====== Data records ======

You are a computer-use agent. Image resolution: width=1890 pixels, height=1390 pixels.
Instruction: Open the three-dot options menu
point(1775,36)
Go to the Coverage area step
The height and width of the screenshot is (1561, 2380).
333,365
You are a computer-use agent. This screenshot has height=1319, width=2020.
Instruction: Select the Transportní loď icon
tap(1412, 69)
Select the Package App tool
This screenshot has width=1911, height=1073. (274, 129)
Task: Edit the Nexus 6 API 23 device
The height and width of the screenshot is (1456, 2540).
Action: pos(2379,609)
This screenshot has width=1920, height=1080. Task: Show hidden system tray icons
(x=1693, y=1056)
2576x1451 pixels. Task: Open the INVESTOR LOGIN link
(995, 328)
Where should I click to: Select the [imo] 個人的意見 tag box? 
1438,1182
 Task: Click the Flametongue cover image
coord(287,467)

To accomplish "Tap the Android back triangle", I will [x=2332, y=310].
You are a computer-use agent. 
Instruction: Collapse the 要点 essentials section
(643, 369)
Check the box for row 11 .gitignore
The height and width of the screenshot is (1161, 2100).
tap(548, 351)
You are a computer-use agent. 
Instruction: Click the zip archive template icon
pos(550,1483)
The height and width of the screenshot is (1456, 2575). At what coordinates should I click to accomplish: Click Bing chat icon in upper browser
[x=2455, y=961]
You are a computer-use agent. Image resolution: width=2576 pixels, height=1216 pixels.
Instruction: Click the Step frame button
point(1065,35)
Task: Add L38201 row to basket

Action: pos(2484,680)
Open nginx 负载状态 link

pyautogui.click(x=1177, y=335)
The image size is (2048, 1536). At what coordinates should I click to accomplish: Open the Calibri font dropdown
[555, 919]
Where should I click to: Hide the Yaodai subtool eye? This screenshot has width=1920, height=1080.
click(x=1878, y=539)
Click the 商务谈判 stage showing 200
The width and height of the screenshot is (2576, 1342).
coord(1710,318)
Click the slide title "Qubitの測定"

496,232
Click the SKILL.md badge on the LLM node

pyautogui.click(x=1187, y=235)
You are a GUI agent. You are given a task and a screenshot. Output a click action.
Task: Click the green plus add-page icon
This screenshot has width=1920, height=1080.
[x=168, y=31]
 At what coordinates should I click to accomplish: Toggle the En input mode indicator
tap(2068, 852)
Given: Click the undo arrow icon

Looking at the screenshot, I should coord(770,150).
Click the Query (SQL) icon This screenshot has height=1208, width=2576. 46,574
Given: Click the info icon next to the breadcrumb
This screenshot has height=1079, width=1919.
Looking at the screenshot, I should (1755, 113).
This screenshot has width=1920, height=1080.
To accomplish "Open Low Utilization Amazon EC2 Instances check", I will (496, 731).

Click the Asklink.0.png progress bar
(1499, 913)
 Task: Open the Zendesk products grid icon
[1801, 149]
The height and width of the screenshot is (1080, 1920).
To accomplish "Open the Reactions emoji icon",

======

• What is required
Output these and nothing else: the lines from the one holding "The height and width of the screenshot is (1080, 1920)." through the final line of the entries above, exactly as they appear.

• Answer area
The height and width of the screenshot is (1080, 1920).
To accomplish "Open the Reactions emoji icon",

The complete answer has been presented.